In 2025, Social Security recipients will see a 2.5% boost in their benefits due to the annual cost of living adjustment (COLA). While this might sound like good news, it could bring unexpected tax implications for some retirees. Let’s cut into why an increase in benefits isn’t always as beneficial as it seems.
Social Security
Many people assume Social Security benefits are automatically taxed, but that’s not the case. Federal taxation only kicks in if your “combined income” exceeds certain thresholds. Meanwhile, most states don’t tax Social Security benefits—although the list of exempt states has been shrinking.
But what is combined income? It’s calculated as:
- Your adjusted gross income (AGI)
- Any nontaxable interest you earn (e.g., municipal bonds)
- Half of your Social Security benefits
If this total surpasses federal limits, part of your benefits becomes taxable.
Tax Thresholds
Here’s how much of your benefits could be taxed based on your combined income:
Taxable Percentage of Benefits | Single Filers Combined Income | Joint Filers Combined Income |
---|---|---|
Up to 50% | $25,000–$34,000 | $32,000–$44,000 |
Up to 85% | Over $34,000 | Over $44,000 |
Taxes
When Social Security benefits first became taxable in 1984, only about 10% of recipients owed taxes. Today, that figure has climbed to roughly 50% for retirees.

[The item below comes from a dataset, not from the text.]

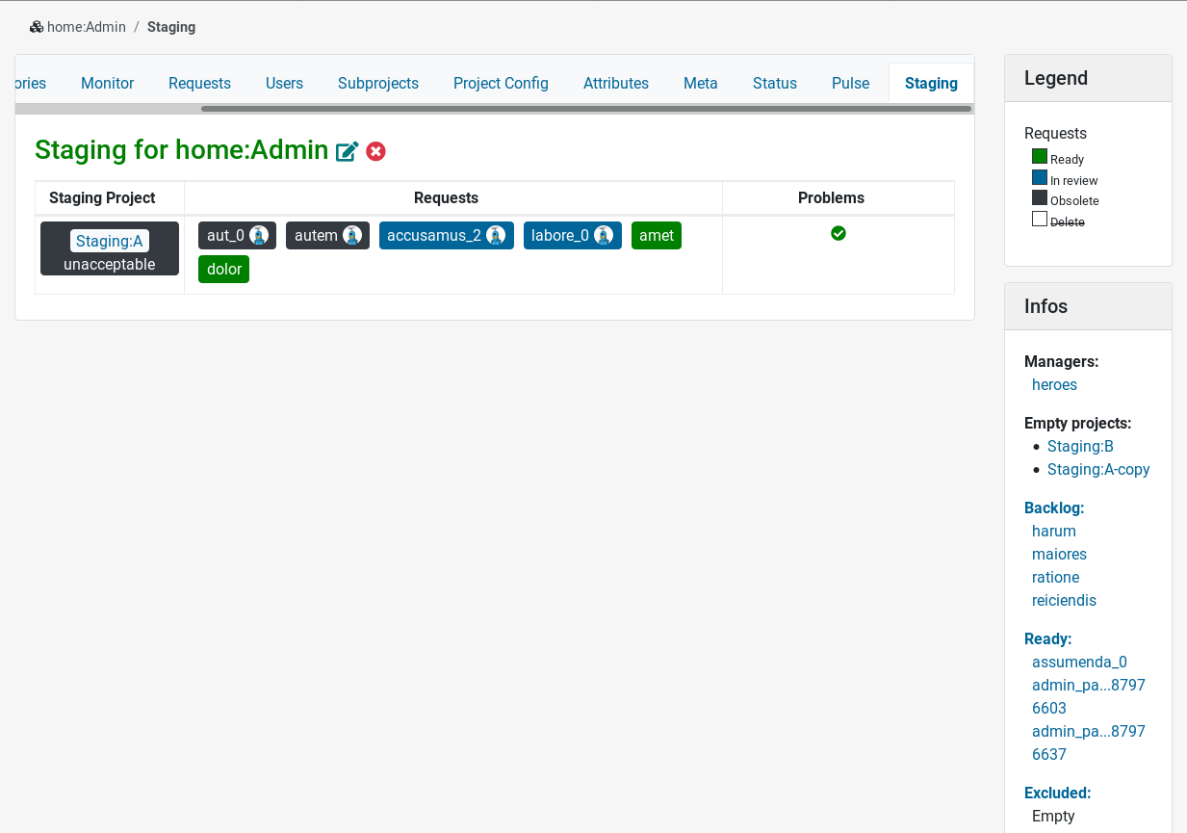Click the blue In review legend swatch

tap(1039, 178)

What happened? The income thresholds have remained unchanged since 1984, meaning they haven’t kept pace with inflation. Over time, wage increases and retirement account withdrawals have pushed more seniors over the taxable thresholds. Advocacy groups, like the Senior Citizens League, argue these outdated rules unfairly target retirees living on fixed incomes.
Impacts
If you’re near or over the taxable threshold, there are ways to reduce your tax burden:
- Adjust Withdrawals
Lower the amount withdrawn from traditional retirement accounts or taxable investments. This can offset the income increase caused by the COLA adjustment. However, Required Minimum Distributions (RMDs) may limit your flexibility. - Leverage Tax-Advantaged Accounts
Withdraw funds from Roth IRAs or similar accounts, which don’t count toward your AGI, helping you stay under the taxable limit. - Time Your Income
Plan investment withdrawals for years when your other income sources are lower to avoid pushing your combined income over the threshold. - Consult a Financial Planner
Work with a professional to identify personalized strategies for managing your tax liability.
While these tactics won’t eliminate taxes entirely, they can significantly reduce what you owe, leaving more money in your pocket.
A Mixed Blessing
The 2.5% Social Security increase for 2025 highlights a bittersweet reality: more money isn’t always better if it results in higher taxes. By knowing how combined income affects your benefits and implementing smart strategies, you can enjoy the boost without unnecessary financial stress.
FAQs
What is combined income?
It includes AGI, nontaxable interest, and half of Social Security benefits.
Are all Social Security benefits taxed?
No, only benefits above certain combined income thresholds are taxed.
What percentage of benefits can be taxed?
Up to 85%, depending on your combined income level.
How can I reduce my combined income?
Withdraw less from taxable accounts or use tax-advantaged accounts.
Why are more retirees paying taxes?
Outdated thresholds haven’t adjusted for inflation since 1984.